In the listing that follows, locate the line containing "This Is BASIC by BASIC LP (627, 554)" and the line containing "There Is A Garden by Beings LP (169, 554)". Retype exactly those two lines and every line between them, and nothing more.
Start of INFORMATION PROVIDED
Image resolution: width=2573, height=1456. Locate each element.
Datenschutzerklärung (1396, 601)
End of INFORMATION PROVIDED
Start of INFORMATION PROVIDED
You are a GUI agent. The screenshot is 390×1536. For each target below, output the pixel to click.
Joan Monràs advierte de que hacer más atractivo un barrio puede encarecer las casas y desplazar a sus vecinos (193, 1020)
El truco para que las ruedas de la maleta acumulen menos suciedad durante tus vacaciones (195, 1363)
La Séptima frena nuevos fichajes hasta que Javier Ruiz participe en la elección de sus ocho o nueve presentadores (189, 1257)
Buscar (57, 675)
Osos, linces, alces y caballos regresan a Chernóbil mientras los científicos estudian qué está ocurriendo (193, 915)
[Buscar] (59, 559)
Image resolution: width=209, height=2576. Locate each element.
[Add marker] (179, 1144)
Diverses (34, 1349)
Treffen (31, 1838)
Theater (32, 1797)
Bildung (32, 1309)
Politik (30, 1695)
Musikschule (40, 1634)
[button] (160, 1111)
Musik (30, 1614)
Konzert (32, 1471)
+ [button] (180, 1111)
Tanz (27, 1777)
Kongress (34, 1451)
End of INFORMATION PROVIDED
Start of INFORMATION PROVIDED
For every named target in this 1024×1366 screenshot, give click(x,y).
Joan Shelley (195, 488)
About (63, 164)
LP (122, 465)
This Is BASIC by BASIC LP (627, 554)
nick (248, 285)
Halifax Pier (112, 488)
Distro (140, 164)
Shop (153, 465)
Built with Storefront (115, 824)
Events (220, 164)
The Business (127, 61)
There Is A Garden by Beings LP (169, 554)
End of INFORMATION PROVIDED
→ **REPLY TO THE EXERCISE**:
This Is BASIC by BASIC LP (627, 554)
nick (248, 285)
Halifax Pier (112, 488)
Distro (140, 164)
Shop (153, 465)
Built with Storefront (115, 824)
Events (220, 164)
The Business (127, 61)
There Is A Garden by Beings LP (169, 554)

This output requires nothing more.